- TASK ITEM -
What is the number of lines in the following data that contain "Προγραμματιστές"? Answer with the number alone.

━━━ DATA ━━━

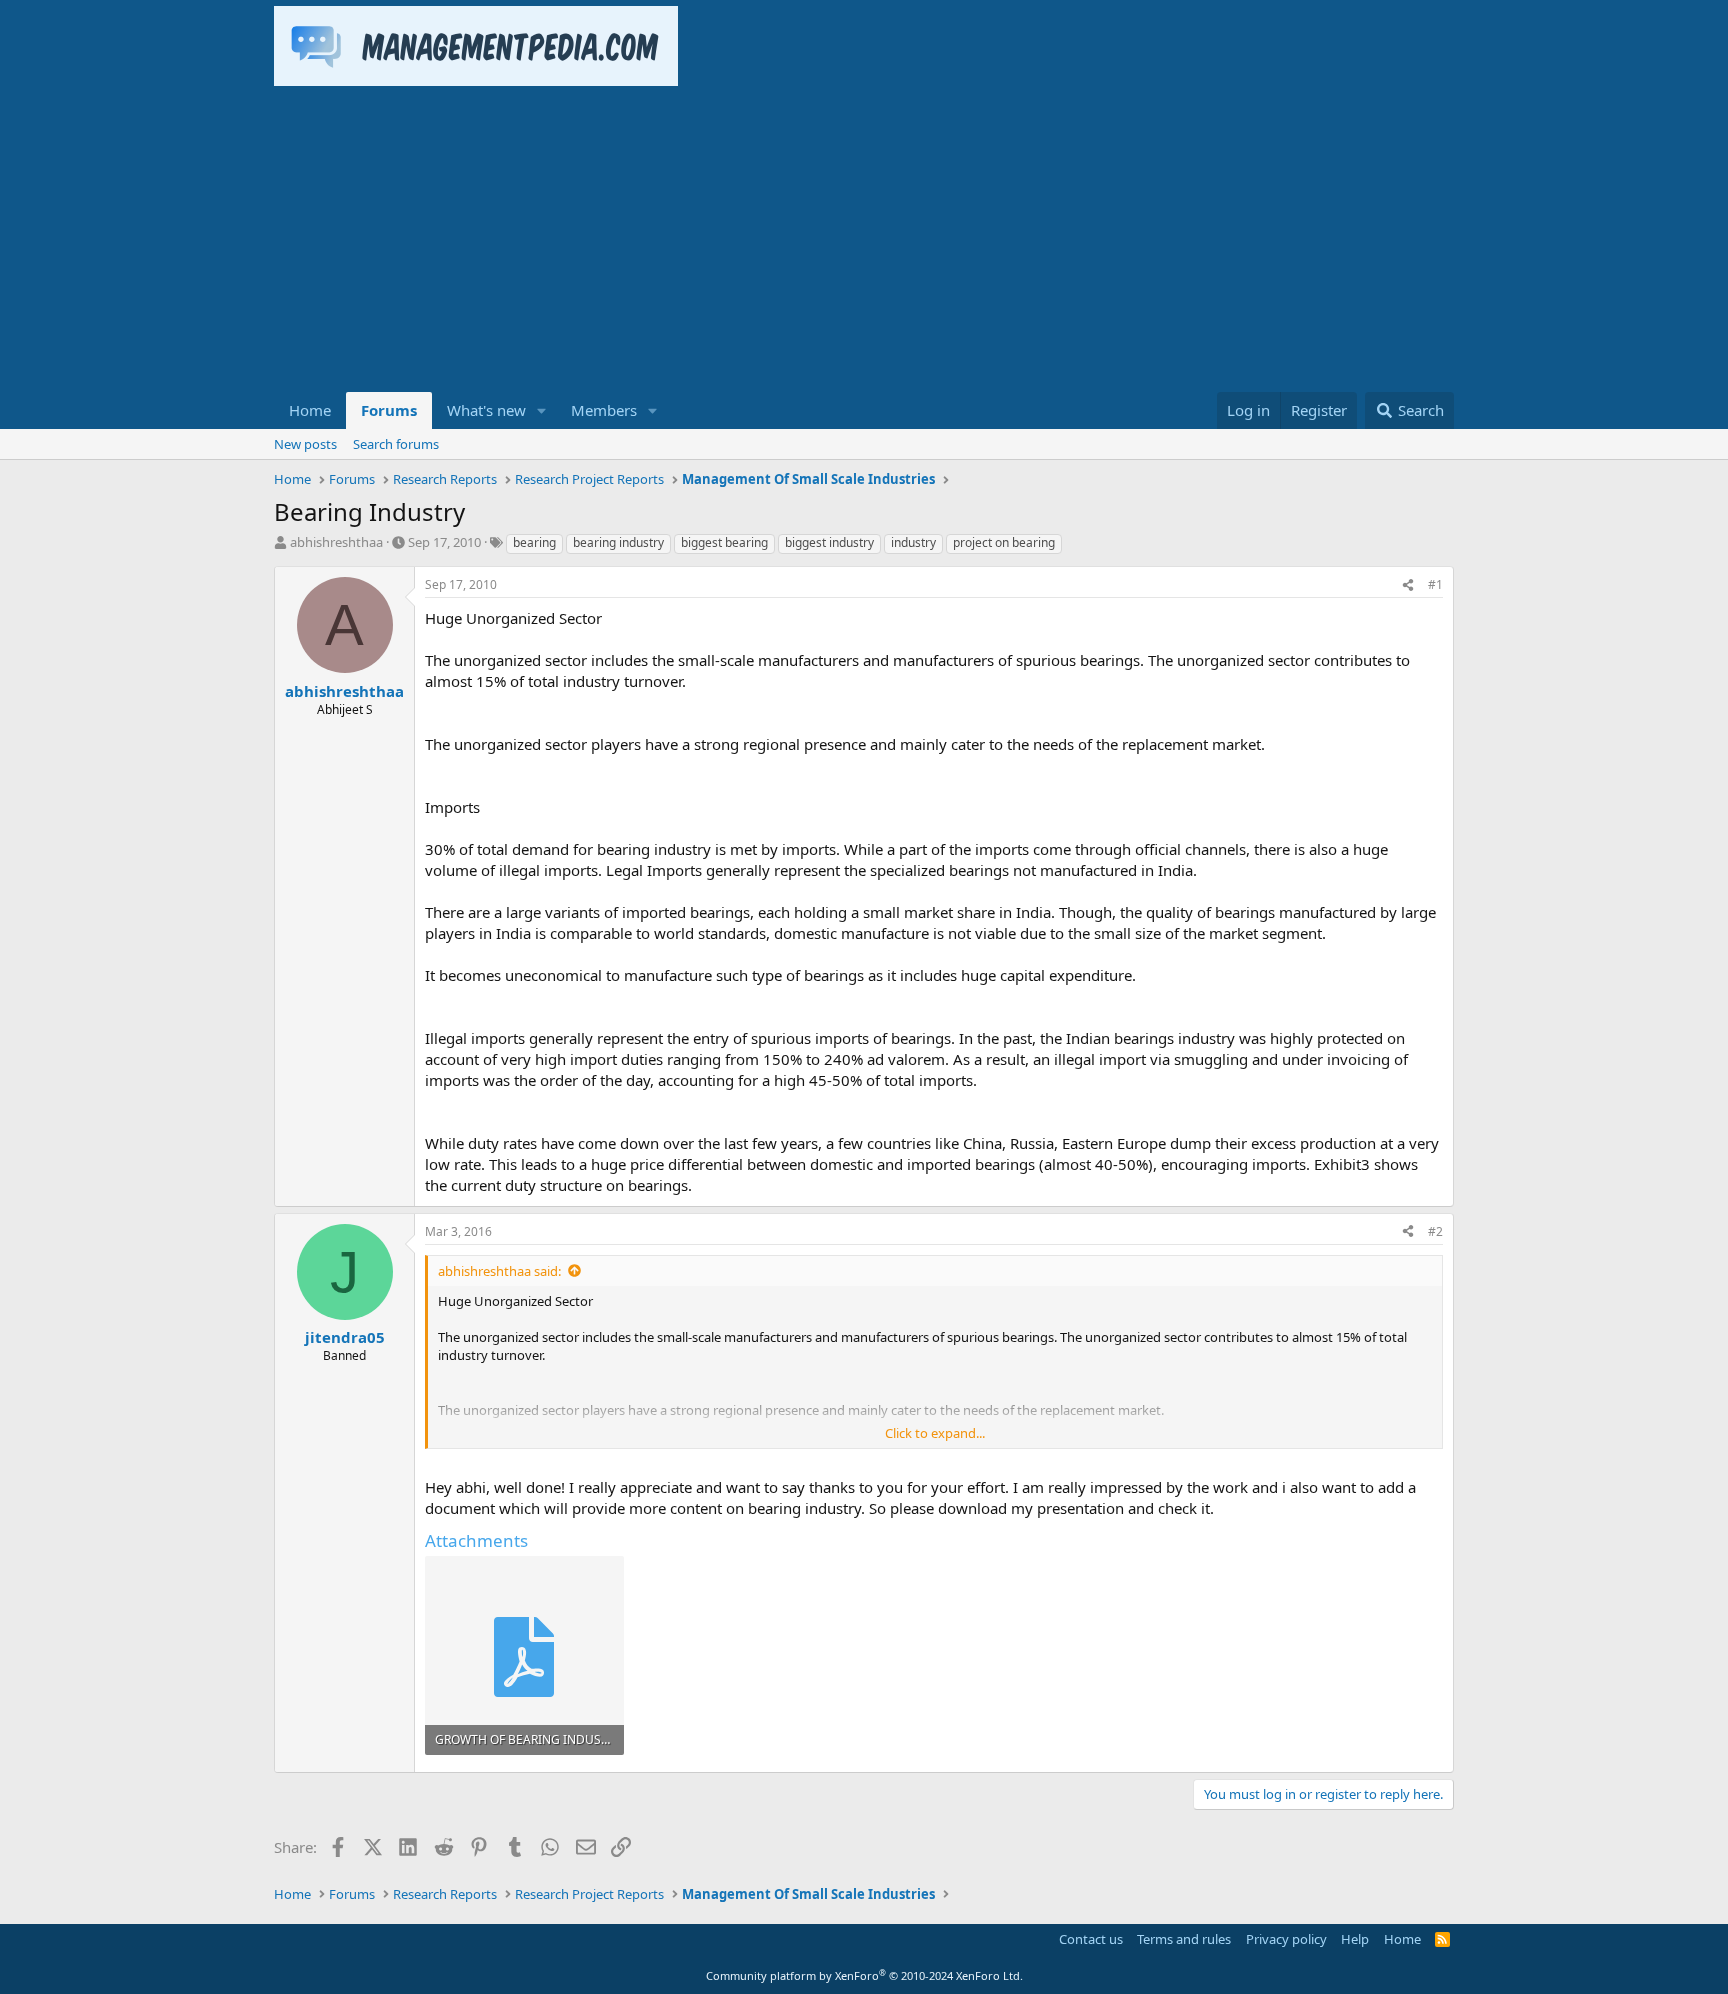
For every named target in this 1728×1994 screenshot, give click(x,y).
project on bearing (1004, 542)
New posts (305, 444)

━━━
━━━ DATA ━━━

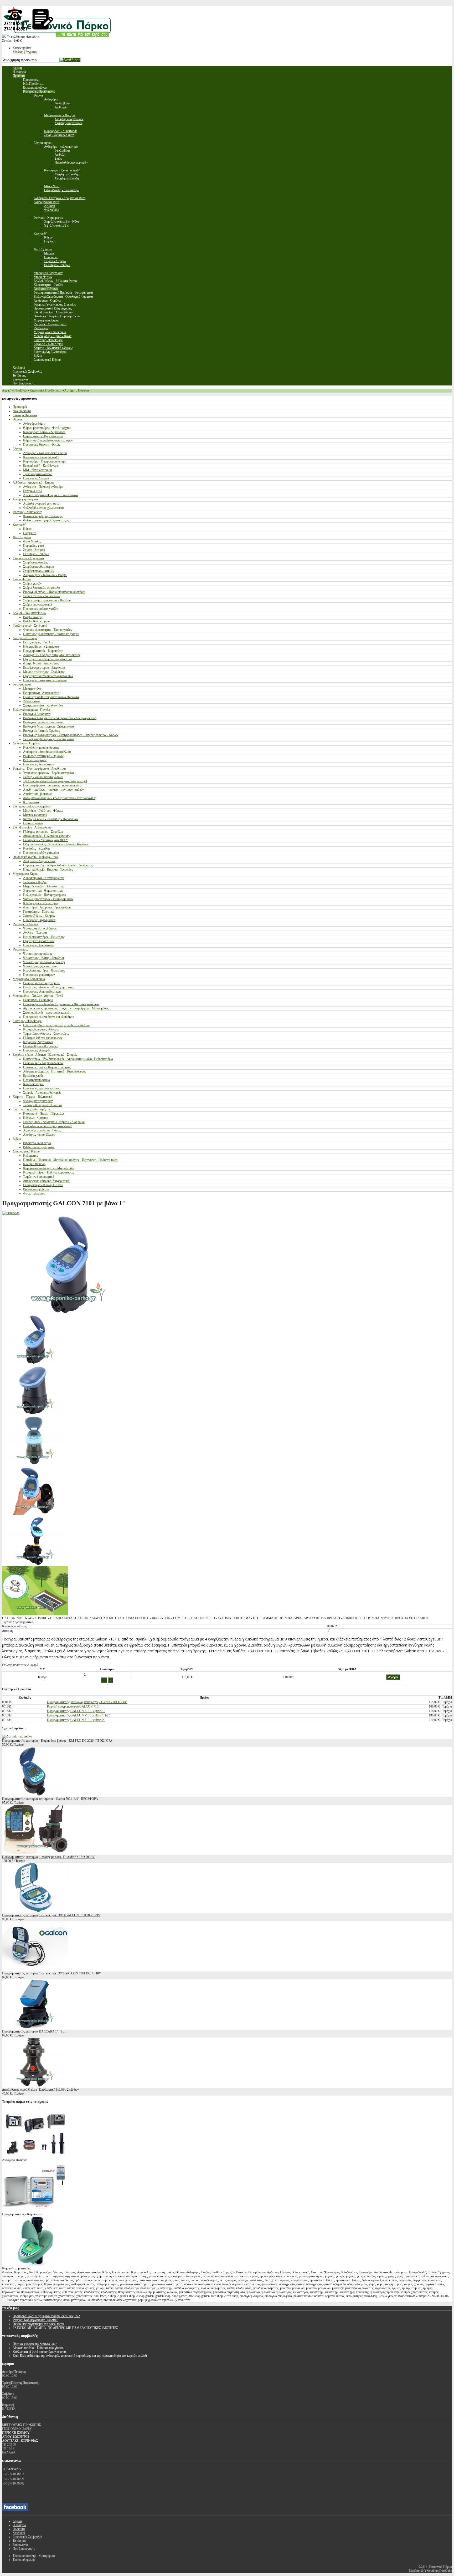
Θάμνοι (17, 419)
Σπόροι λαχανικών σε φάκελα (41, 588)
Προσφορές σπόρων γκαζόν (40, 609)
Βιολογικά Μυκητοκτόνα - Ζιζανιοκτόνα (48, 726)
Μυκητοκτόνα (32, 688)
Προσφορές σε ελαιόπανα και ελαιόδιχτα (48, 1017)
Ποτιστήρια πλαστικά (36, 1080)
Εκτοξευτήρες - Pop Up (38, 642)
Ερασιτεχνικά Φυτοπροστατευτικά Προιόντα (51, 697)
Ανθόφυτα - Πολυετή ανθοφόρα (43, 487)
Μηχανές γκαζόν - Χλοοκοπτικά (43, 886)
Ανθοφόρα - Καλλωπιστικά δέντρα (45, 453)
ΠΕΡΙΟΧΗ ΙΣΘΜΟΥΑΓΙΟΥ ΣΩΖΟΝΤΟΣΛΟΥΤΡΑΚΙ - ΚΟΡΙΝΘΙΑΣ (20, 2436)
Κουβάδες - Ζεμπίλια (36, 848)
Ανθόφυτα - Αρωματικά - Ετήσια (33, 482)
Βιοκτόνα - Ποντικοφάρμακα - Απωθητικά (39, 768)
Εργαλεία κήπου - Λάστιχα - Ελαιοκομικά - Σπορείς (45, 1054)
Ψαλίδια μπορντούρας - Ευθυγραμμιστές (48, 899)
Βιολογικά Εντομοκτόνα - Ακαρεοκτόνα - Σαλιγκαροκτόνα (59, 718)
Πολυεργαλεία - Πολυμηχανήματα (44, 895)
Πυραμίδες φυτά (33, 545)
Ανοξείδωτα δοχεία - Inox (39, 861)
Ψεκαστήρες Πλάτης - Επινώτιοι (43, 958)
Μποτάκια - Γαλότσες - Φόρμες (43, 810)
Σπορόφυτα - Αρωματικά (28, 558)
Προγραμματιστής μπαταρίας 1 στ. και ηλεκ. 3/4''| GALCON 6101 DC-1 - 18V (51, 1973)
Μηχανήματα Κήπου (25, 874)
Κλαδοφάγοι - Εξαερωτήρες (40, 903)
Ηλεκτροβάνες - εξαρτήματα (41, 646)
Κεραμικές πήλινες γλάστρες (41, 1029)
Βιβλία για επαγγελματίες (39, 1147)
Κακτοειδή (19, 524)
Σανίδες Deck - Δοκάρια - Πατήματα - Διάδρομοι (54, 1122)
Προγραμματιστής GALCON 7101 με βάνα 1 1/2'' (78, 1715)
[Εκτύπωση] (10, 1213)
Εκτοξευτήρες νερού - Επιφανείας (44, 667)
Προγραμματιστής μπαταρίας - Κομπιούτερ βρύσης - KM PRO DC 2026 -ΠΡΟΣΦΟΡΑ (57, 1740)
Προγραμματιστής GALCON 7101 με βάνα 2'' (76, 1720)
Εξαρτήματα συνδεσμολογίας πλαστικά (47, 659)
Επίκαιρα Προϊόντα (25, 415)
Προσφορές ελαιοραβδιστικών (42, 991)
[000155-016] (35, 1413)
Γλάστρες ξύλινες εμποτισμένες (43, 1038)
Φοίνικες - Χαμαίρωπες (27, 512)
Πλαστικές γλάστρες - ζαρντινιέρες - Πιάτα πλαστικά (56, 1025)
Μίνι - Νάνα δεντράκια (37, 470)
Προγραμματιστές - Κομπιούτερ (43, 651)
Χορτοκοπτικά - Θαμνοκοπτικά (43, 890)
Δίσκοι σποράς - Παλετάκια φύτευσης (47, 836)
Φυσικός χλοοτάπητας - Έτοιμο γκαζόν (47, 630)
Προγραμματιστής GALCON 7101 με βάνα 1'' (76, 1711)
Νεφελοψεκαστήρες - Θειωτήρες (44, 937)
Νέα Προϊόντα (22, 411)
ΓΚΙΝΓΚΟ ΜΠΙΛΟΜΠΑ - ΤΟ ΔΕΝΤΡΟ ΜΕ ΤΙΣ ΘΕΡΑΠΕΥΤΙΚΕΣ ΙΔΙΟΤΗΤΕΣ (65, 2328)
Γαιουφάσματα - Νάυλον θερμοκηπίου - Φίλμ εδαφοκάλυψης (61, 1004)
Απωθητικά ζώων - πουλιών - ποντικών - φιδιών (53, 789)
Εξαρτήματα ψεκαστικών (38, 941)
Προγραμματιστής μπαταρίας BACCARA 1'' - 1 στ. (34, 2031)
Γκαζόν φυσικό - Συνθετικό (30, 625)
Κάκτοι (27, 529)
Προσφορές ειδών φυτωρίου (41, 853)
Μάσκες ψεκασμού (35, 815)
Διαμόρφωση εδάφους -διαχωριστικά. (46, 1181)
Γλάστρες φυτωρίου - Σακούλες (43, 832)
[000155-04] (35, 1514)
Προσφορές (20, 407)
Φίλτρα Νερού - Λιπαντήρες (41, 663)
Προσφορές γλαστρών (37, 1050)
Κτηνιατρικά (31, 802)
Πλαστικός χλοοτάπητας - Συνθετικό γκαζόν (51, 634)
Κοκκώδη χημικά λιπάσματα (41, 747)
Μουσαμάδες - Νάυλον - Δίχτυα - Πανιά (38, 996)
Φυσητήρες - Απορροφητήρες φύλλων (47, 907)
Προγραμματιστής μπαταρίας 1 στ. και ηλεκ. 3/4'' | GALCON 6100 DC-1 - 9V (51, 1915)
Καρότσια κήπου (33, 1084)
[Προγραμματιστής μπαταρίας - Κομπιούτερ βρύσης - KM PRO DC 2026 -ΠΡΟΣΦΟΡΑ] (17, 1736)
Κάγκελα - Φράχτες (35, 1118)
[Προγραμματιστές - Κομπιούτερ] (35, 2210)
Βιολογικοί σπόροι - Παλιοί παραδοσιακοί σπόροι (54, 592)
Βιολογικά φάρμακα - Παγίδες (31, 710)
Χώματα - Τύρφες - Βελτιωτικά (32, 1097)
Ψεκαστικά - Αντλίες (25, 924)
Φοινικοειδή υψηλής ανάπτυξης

━━━

- OUTPUT -
2